Анна Павловская. Торна Соррьенто. – Минск.: Парус, 2008. – 100 с.
Личная идентичность хрупка – ей угрожают даже каждодневные называния и описания. Анна за безымянность. Когда-то она писала в прозаической поэме «Москва-Москва и мимозы»: «И зачем имена эти? Пусть все будет безымянное, как в раю. Меня зовут Безымянная. Безым-Анна-я. А все имена витают в воздухе, их ловят и прибивают гвоздями к стенам домов┘»

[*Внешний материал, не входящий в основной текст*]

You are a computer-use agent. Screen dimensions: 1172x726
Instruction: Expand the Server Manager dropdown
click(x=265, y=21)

Анна Павловская (р. 1977) живет в Москве, которая стала для нее «духовным Эльдорадо». А родной Минск покинула, чтобы начать все с чистого листа. Не хватало воздуха в провинции. Вот и рассказ у нее есть такой «Невыносимая тяжесть забытья», напечатанный в минском журнале «Немига». «Торна Соррьенто» – вторая книга Анны. В ней три части: «Зеленые портьеры» и «Фреска» состоят из стихов 2003–2007 годов, «Полотенца» – из шести маленьких поэм. Автор книги уже стала финалистом и лауреатом нескольких молодежных литературных премий.

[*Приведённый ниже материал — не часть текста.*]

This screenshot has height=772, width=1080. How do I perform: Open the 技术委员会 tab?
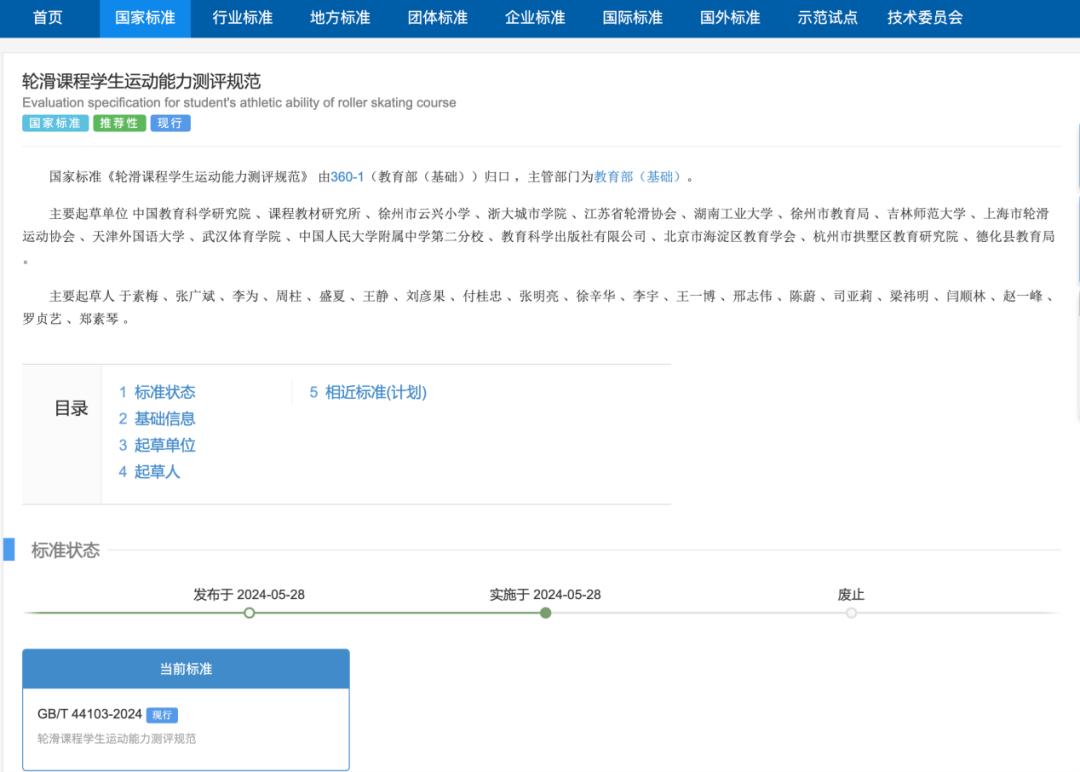[x=925, y=18]
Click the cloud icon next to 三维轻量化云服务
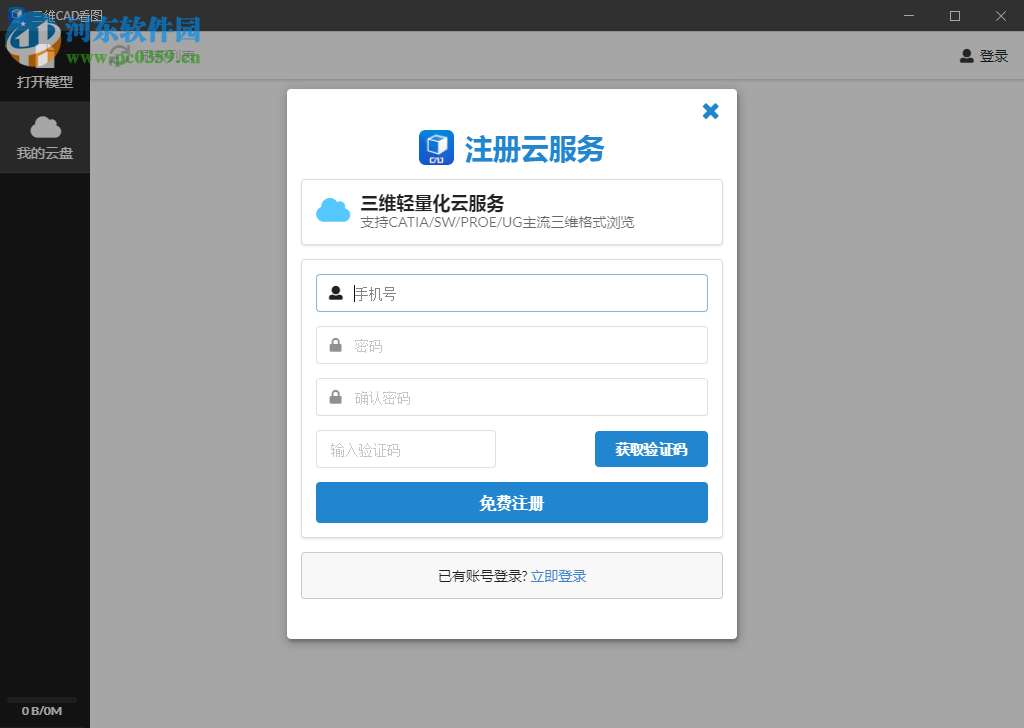Screen dimensions: 1024x728 click(x=332, y=210)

О формотворчестве, силлабо-тоническом метре, макаронике, словотворчестве и строфике – в предисловии к книге. Я же хочу обратить внимание на другое. Перед поэтически настроенными стоит дилемма: посвятить жизнь исключительно писанию, а значит – хранить душу, отвергая инородное, – как певец бережет голос, а пианист руки. Не приближаться к прагматичному, материальному и соответственно принять последствия выбора. Анна настроена серьезно. Она выбрала поэзию как судьбу: «Вот так и доходят до ручки,/ и я опустилась почти,/ бездельница я, белоручка –/ работы в Москве не найти».

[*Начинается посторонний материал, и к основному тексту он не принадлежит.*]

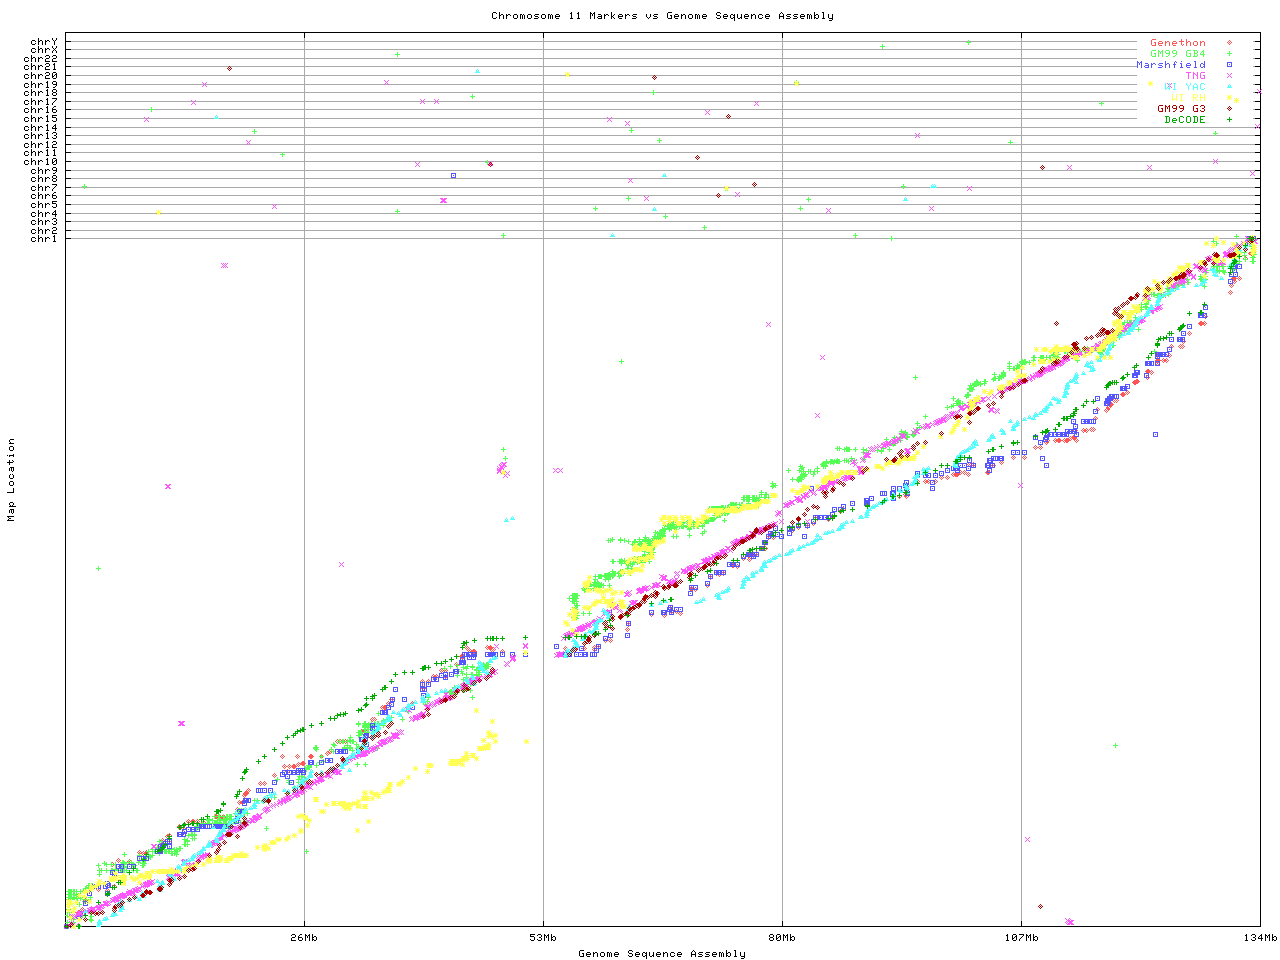Click the Genethon diamond marker in legend
The height and width of the screenshot is (960, 1280).
coord(1229,43)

Анна говорит: «Сочиняю, сколько себя помню». У ее ветвистых, раскидистых стихов чувствуются глубокие корни. Литературный контекст, владение словом, опытность, усердие по отношению к языку. В стихах этих нет лирических истерик, самокопания и нарциссизма. Некоторые уводят в бесконечные лабиринты, нагромождения собственных иллюзий. Павловская, наоборот, выталкивает вовне и поднимает над. Слова дополняют друг друга и по звуку, и по значению, усиливая до предела воздействие образа: «Однажды ощущаешь, как дикарь,/ Что белый зверь по имени февраль/ Залег в кустах и бьет прямой наводкой,/ Что десять этажей раскрыли рты –/ Кружись, скули от этой высоты/ И солнце выпекай на сковородке». Она похожа на бабочку, разрывающую кокон. Только благодаря этому можно впоследствии летать: «Среди больной вспухающей зимы,/ под лампой электрической бессонной/ очнешься, пробужденьем опаленный,/ – стреноженный – и нервы сожжены». Борьба, схватка, противостояние, переживание ее до дна утробы: «Я в животе несу тоску плодоношенья». Есть муки творческого осмысления жизни, в которую мы попали не по своей воле. Глубоко, тщательно, перевыплакано. Переваривание бытия и жестокая схватка с ним, в которой торжествует слово.
Скользит по мокрой мостовой
Трамвай – аквариум ночной.
Бесшумен мир глубоководный –
выныривают пешеходы,
и под широкими зонтами
едва поводят рукавами,
в проемы черных окон узких
вплывают сонные медузы,
и звезды красные морские
лежат как раны ножевые.
Так неужели все живое
опять затоплено Тобою?
И где-то выше Хам спасеный
Храпит на лавке просмоленной?
У Анны богатая внутренняя биография: «Неудовлетворенность – главная моя черта». И в стихах чувствуется неудовлетворенность, из которой проистекает стремление к предельной достоверности и возможность таковой.